Collapse of the I-35 Bridge – August 1, 2007 - Cause Map
Summary:

On August 1, 2007 at 6:05 p.m., the Interstate 35 bridge over the Mississippi River in Minneapolis, Minnesota (officially Bridge 9340) collapsed with no warning, killing 13 people and injuring 145. The bridge was designed in 1961, built starting in 1964, and opened in 1967. Since 1991, the bridge has been rated "structurally deficient" due to a "poor" superstructure rating. The National Transportation Safety Board (NTSB) Highway Accident Report was finalized on November 14, 2008.
We will use the information found in the NTSB's investigation to build a Cause Map, or a visual diagram showing the root cause analysis relationships. There are three steps to the Cause Mapping process: 1) Define the problem, 2) Conduct the analysis, and 3) Identify the best solutions. We will work through each step in detail below.
Step 1. Define the Problem
The first step of the Cause Mapping approach is to define the problem. First we ask four basic questions: What is the problem? When did it happen? Where did it happen? And how did it impact the goals?

§ Exercise task a
Lay out the entries from the line containing "You are a computer-use agent." through the last line of the entries, inclusive, as a JSON list of strings with one string per line. Omit blank lines and the pictures.
The bridge-collapse page and the entries come from separate sources.

§ Input for this task
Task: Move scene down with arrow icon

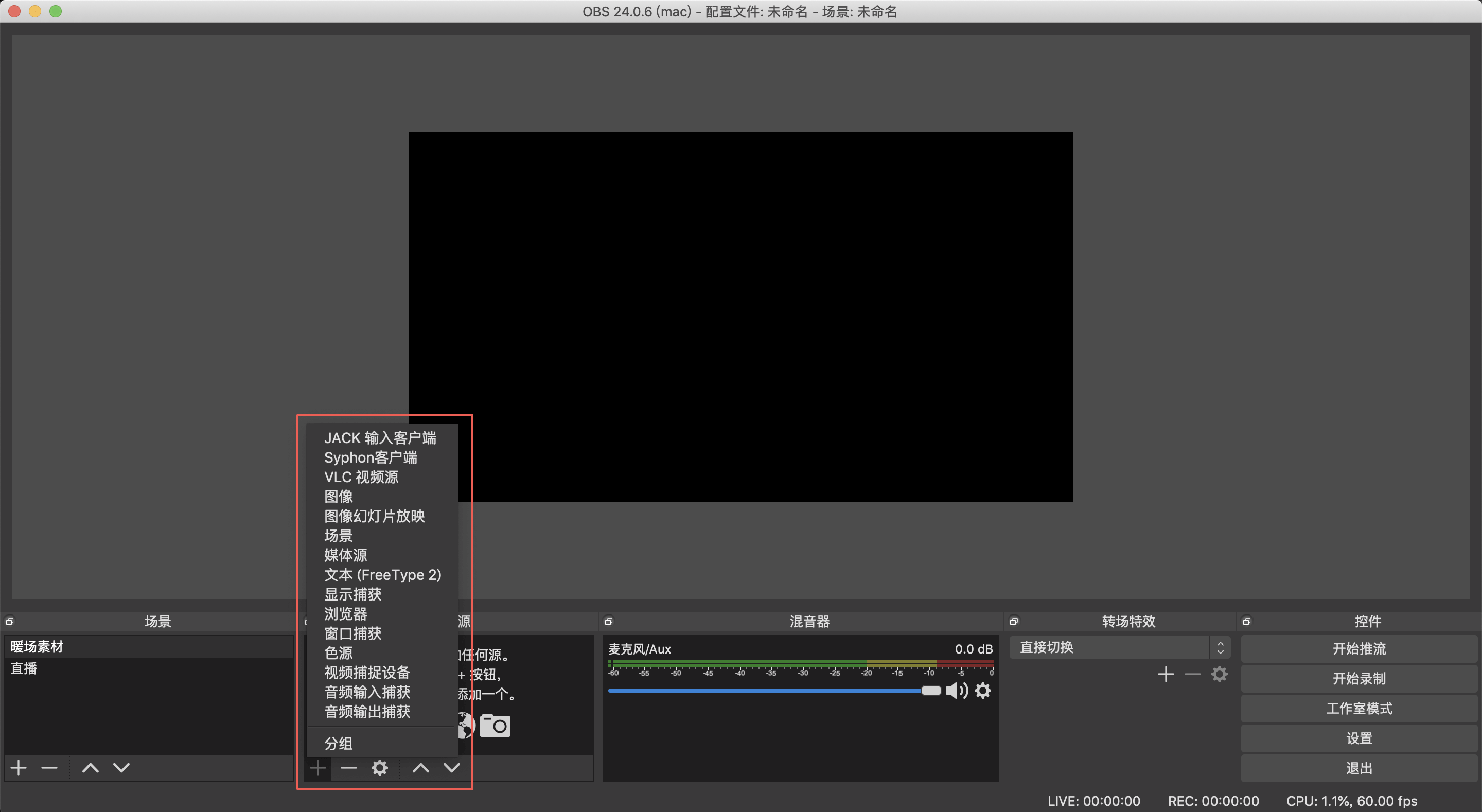Action: pyautogui.click(x=121, y=768)
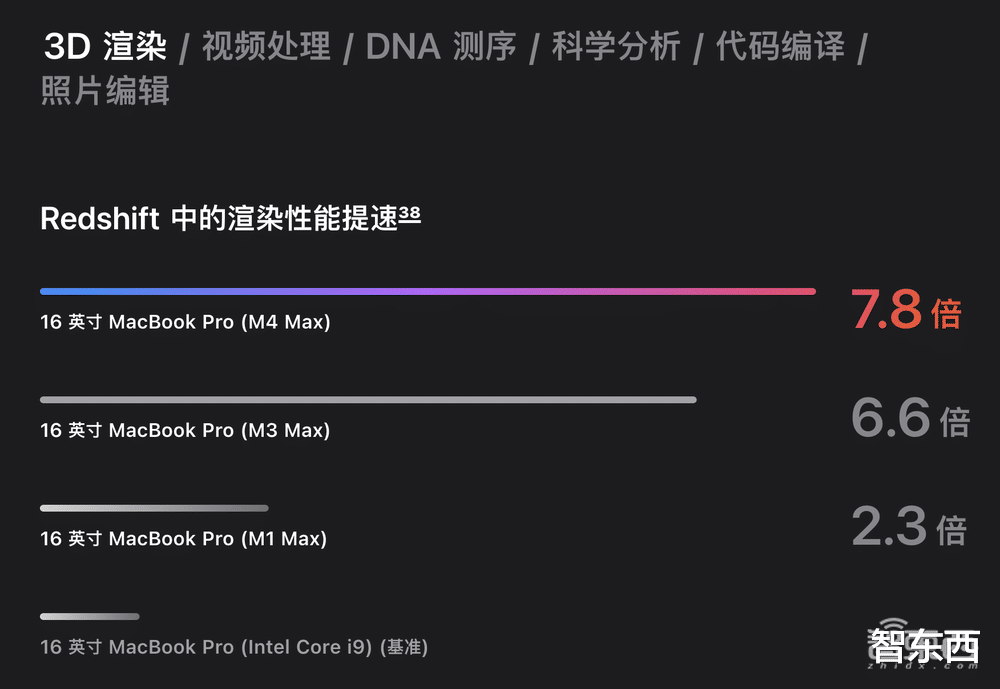Switch to the 视频处理 tab
The height and width of the screenshot is (689, 1000).
(x=267, y=47)
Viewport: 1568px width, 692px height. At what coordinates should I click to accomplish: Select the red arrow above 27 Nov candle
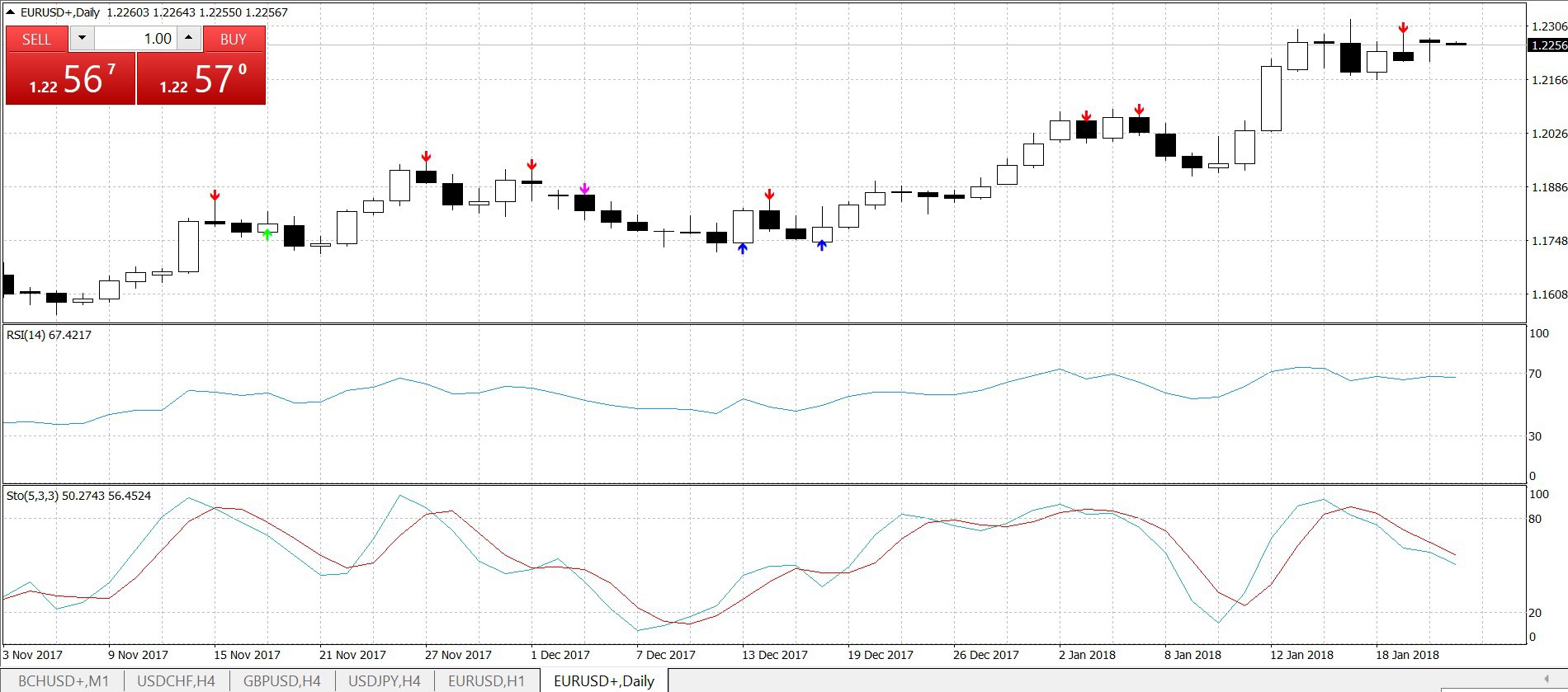(x=426, y=158)
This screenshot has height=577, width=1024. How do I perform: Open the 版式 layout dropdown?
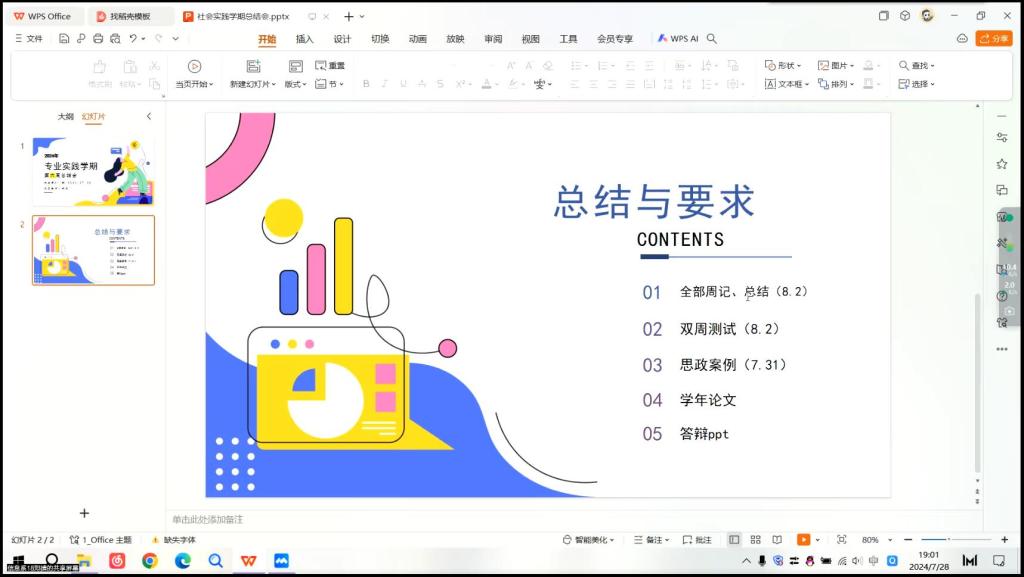click(295, 85)
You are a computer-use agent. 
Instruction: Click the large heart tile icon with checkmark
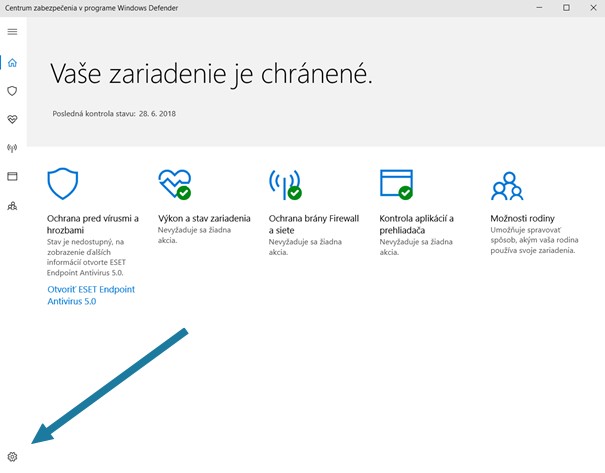(x=174, y=184)
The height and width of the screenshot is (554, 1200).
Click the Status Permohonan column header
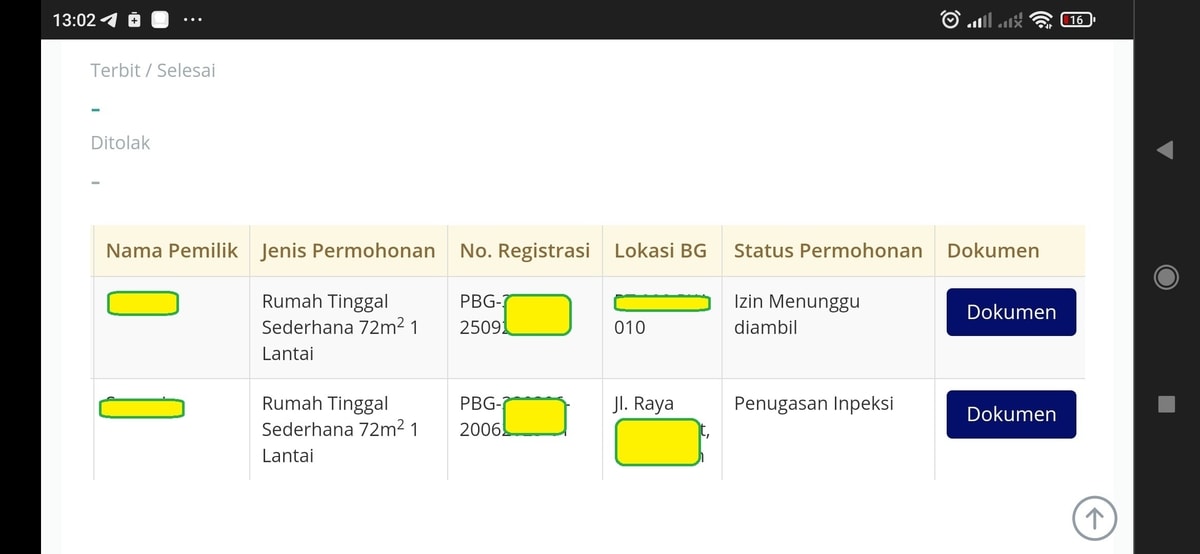coord(828,251)
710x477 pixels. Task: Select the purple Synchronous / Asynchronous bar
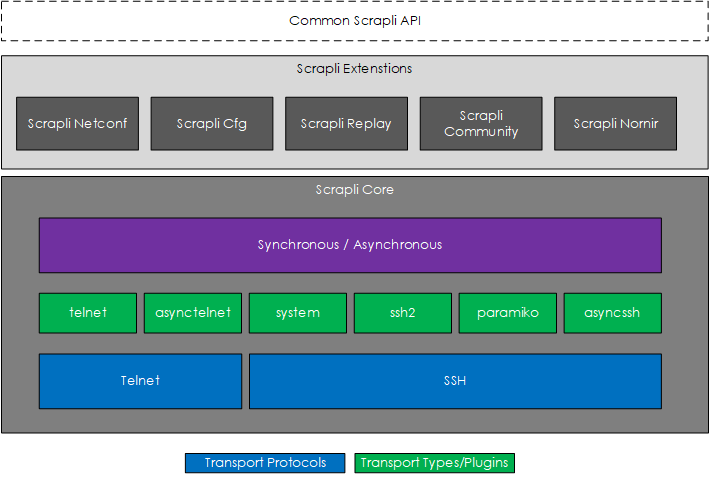pos(350,245)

§ Exercise task b
Repeat the bridge-collapse page word for word between "On August 1, 2007" and "November 14, 2008.", inclusive.

§ Reply a
[
  "You are a computer-use agent. ",
  "Instruction: Click the large heart tile icon with checkmark",
  "(x=174, y=184)",
  "The height and width of the screenshot is (554, 1200).",
  "Click the Status Permohonan column header",
  "coord(828,251)",
  "710x477 pixels. Task: Select the purple Synchronous / Asynchronous bar",
  "pos(350,245)"
]

§ Reply b
On August 1, 2007 at 6:05 p.m., the Interstate 35 bridge over the Mississippi River in Minneapolis, Minnesota (officially Bridge 9340) collapsed with no warning, killing 13 people and injuring 145. The bridge was designed in 1961, built starting in 1964, and opened in 1967. Since 1991, the bridge has been rated "structurally deficient" due to a "poor" superstructure rating. The National Transportation Safety Board (NTSB) Highway Accident Report was finalized on November 14, 2008.